Re: Roister Pb-150 Subwoofer repaired, how to prevent from failing again?
OK, my turn.
Upgrade the drivers, Q47/48. Final gain drops at high output current; driver not only needs to be robust, but also keep its gain up so the previous stages stay linear.
The C5200/A1943 should be driven with something like a MJE15032/33, 15030/31 , or 15028/29 comp pair.
The 028/029 will work since this amp runs ~51v rails; use what's easy to get.
Make sure you transpose the leads; TO-220 is different vs TO-92.
And be sure to put NPN->NPN & PNP->PNP.
These won't need heatsinking beyond the tab.Your PCB is silkscreened for bigger drivers- look close, they cheaped out.
Don't worry about TO-126 for drivers- go right to TO-220.
TO-92 or TO-92(L) is absurd- amazing it lasted this long!
Q45/46 are DC detect monitors, one for each polarity. These kill drive to relay driver when triggered. Pretty low duty, so conductive/corrosive glue or borderline/"second" parts likely.
Q49/50 should be replaced with BD139/140. Make sure NPN->NPN & PNP->PNP and you transpose the leads! Otherwise, you're sending +/-51v into the opamps!

Change the two 47u/25v, across the zeners for the +/-15 regs, to 100u/25v. Make the reference for the reg better vs extra filtering "after the fact."
Change C67 to 47u/50v, 105c, PW, HE, FC, etc. if you haven't already.
Change C66 to 22u/50v, also PW, HE, FC, etc.
If the main filters have been in this long, they'll keep formed at the higher voltage.
Electros are initially formed at a bit more than rated voltage; yours will likely tolerate 54-56v.
The toroidal transformer can/should keep the rails up better than an E/I.
Should make an easy 150w/4ohms, especially with 230 vs 220 in.
Possibly 180-200w peaks if "pushed," but there's only one set of finals; push it only with an external fan on that heatsink.
Don't worry about opamp "rolling," 4558s are just fine in a sub, and besides, those are JRC!

Good luck and "play it loud!"
OK, my turn.
Upgrade the drivers, Q47/48. Final gain drops at high output current; driver not only needs to be robust, but also keep its gain up so the previous stages stay linear.
The C5200/A1943 should be driven with something like a MJE15032/33, 15030/31 , or 15028/29 comp pair.
The 028/029 will work since this amp runs ~51v rails; use what's easy to get.
Make sure you transpose the leads; TO-220 is different vs TO-92.
And be sure to put NPN->NPN & PNP->PNP.
These won't need heatsinking beyond the tab.Your PCB is silkscreened for bigger drivers- look close, they cheaped out.
Don't worry about TO-126 for drivers- go right to TO-220.
TO-92 or TO-92(L) is absurd- amazing it lasted this long!

Q45/46 are DC detect monitors, one for each polarity.
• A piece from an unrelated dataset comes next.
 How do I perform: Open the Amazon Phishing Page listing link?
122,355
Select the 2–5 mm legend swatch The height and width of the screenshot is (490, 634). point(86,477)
These kill drive to relay driver when triggered. Pretty low duty, so conductive/corrosive glue or borderline/"second" parts likely.
Q49/50 should be replaced with BD139/140. Make sure NPN->NPN & PNP->PNP and you transpose the leads! Otherwise, you're sending +/-51v into the opamps!
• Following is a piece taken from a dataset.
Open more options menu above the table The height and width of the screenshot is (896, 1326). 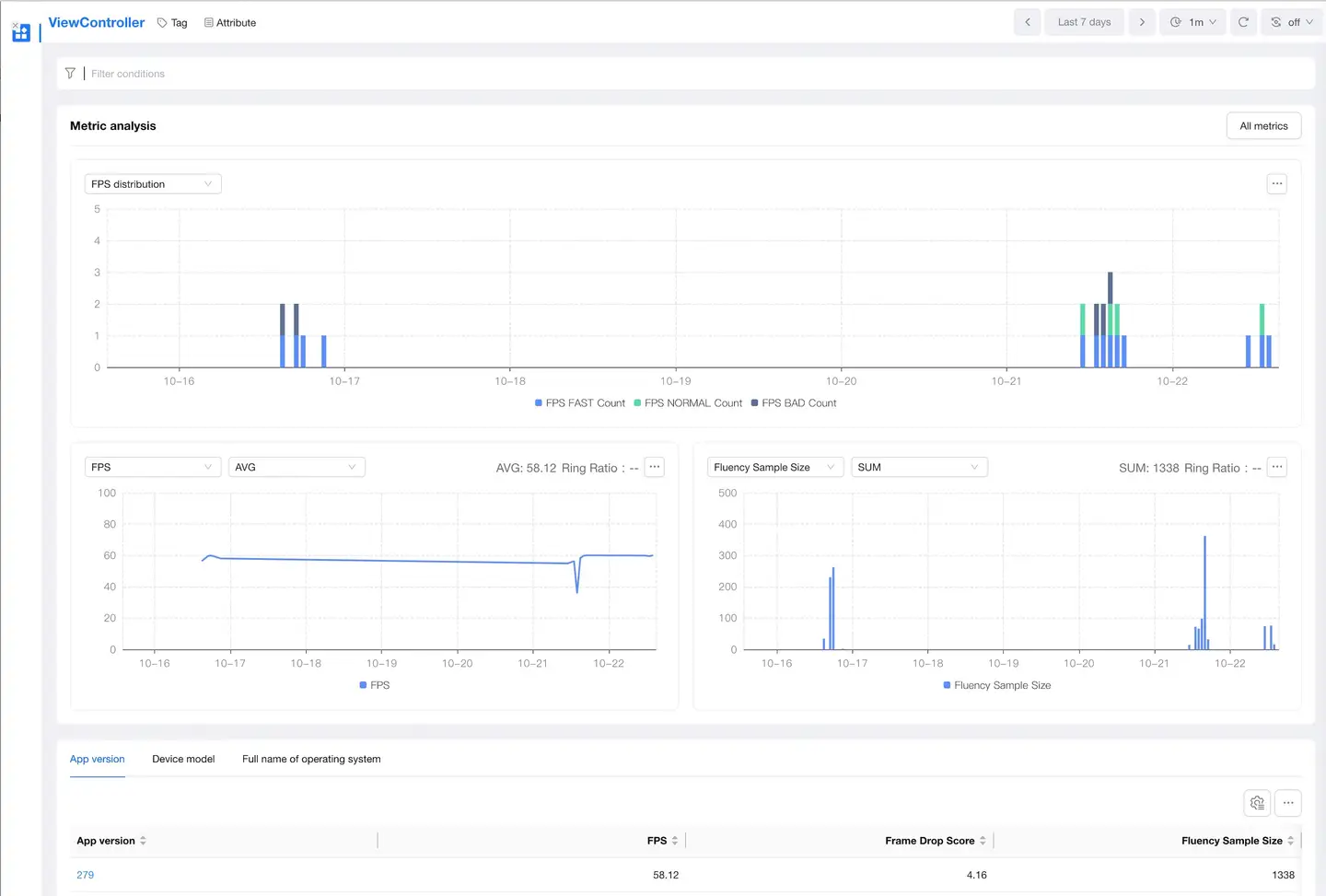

Change the two 47u/25v, across the zeners for the +/-15 regs, to 100u/25v. Make the reference for the reg better vs extra filtering "after the fact."
Change C67 to 47u/50v, 105c, PW, HE, FC, etc. if you haven't already.
Change C66 to 22u/50v, also PW, HE, FC, etc.
If the main filters have been in this long, they'll keep formed at the higher voltage.
Electros are initially formed at a bit more than rated voltage; yours will likely tolerate 54-56v.
The toroidal transformer can/should keep the rails up better than an E/I.
Should make an easy 150w/4ohms, especially with 230 vs 220 in.
Possibly 180-200w peaks if "pushed," but there's only one set of finals; push it only with an external fan on that heatsink.
Don't worry about opamp "rolling," 4558s are just fine in a sub, and besides, those are JRC!
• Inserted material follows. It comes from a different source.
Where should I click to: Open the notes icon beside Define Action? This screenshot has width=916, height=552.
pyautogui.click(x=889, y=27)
Good luck and "play it loud!"

But I don't think that's the case, though, or you would have seen a charred resistor. I'm thinking more along the lines that perhaps the relay coil is getting a bit "over-driven" - possibly up to 30V. This should leave only 20V across R61, dropping P_d to 1.2 Watts... which honestly is still a lot. So perhaps it could be over-driven even further? Or perhaps the 10 uF capacitor isn't enough to provide a steady 50V DC, and that further lowers the overall DC voltage?
Whichever way I look at it, though, it's honestly a mystery/mess to me. There really ought to be better ways to design that circuit and not use many/more/pricier parts.